Enunciado 1 >> No trecho para leitura, desde que idade a paciente apresentava a doença rara?
Enunciado 2 >> Por favor, cite do trecho para leitura a passagem entre "Uma doença em" e "doença sobre ela.", incluindo esses dois pontos, sem nenhuma alteração.
Enunciado 3 >> Continue o trecho para leitura, o relato sobre a paciente com HSAN, a partir de onde ele termina.
____ Trecho para leitura
Mulher de 33 anos na época veio até o ambulatório de dor geral pois ela apresentava sensações como queimação e peso nas pernas, nada mais.

Sob que circunstância ela sentia isso?

Após ter tido que amputar dedos dos pés.

Como assim?

Essas eram as sensações mais próximas que ela sentia de dor.

Isso acontecia por uma doença rara, um diagnóstico já confirmado, que ela apresentava desde os 13 anos de idade: hereditary sensory and autonomic neuropathies (HSAN).

Uma doença em que há uma redução importante na capacidade de sentir estímulo doloroso e de temperatura também, como no caso dela.

Claro que por ser uma condição bastante incomum fiquei curiosa e questionei mais sobre a vida dessa mulher e o impacto da doença sobre ela.

A paciente me explicou que quando criança havia quebrado o braço, mas como não sentiu nada, sua mãe só percebeu no dia seguinte quando notou que estava estranho o formato do bracinho (havia uma deformidade pela fratura).

Alem disso, a recuperação era mais lenta pois afinal de contas não havia a dor para lembrá-la de evitar alguns movimentos ou posições (como dormir sobre o membro afetado).
________
____ Dados registrados
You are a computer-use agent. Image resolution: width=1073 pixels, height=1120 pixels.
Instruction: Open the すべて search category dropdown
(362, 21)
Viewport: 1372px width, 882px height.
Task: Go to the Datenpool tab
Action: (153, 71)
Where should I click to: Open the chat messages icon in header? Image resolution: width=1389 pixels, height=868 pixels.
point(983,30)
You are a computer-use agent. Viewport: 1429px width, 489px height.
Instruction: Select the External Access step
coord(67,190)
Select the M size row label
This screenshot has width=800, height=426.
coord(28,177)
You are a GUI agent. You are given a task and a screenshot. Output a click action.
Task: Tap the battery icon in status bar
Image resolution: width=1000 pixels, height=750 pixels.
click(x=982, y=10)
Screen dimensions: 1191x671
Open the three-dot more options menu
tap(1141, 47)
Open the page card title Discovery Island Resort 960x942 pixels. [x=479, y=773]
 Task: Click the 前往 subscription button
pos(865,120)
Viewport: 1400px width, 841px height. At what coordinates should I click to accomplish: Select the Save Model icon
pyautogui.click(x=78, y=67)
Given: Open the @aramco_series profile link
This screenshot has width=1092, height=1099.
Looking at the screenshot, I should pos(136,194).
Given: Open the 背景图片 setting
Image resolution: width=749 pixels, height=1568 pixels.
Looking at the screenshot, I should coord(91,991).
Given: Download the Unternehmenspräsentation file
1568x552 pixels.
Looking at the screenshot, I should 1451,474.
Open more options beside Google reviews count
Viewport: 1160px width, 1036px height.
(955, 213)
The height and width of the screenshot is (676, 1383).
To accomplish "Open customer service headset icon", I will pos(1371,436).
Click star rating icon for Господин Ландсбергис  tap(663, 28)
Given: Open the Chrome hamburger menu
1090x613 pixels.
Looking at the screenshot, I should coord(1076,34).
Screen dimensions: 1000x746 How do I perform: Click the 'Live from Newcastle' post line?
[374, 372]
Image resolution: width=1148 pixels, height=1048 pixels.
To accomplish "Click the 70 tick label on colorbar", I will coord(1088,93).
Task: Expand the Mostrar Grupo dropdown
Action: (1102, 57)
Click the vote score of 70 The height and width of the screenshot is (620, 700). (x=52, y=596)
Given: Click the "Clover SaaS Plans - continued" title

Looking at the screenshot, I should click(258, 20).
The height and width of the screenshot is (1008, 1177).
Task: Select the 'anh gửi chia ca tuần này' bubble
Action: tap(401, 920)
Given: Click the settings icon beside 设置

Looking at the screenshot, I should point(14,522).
________
Resposta escrita 1 >> Desde os 13 anos de idade.

Resposta escrita 2 >>
Uma doença em que há uma redução importante na capacidade de sentir estímulo doloroso e de temperatura também, como no caso dela.

Claro que por ser uma condição bastante incomum fiquei curiosa e questionei mais sobre a vida dessa mulher e o impacto da doença sobre ela.

Resposta escrita 3 >>
O caminhar dela nitidamente era alterado.

Imagine você desde o nascimento não ter nenhuma referência para saber o que é a dor, algo que seria fundamental para o nosso aprendizado de desenvolvimento.

O fato de ela não sentir desconforto fazia com que muitas vezes, por não saber como andar de forma correta, se machucasse (em especial os dedos dos pés) sem sequer perceber. Isso a levou a lesões, e infecções, algumas vezes vistas tardiamente a ponto de a única solução ser a amputação dessas partes feridas.

Ela teve uma filha, e optou por parto vaginal (parto normal), mas não sentiu as contrações e a médica obstetra quem teve de informar a ela quando deveria ou não fazer força para a vinda de sua bebe.

Além disso, sempre que tinha de dar banho na pequena, o termômetro era seu maior aliado. Afinal, não sentia bem a temperatura da água e temia, com razão, pelo risco de queimar a criança.

Fiquei muito reflexiva após aquele atendimento.

Sempre atuei muito com o tratamento da dor alheia, mas fui aprender na prática  (neste dia que aqui lhes citei) sobre a repercussão da ausência de dor.

Foi esta data, esta paciente que me fez perceber a complexidade do nosso corpo, e o quão importantes são seus mecanismos de alerta.

A mulher sobre a qual falamos não sabia o que era dor, mas isso também significava e gerava um sofrimento maior.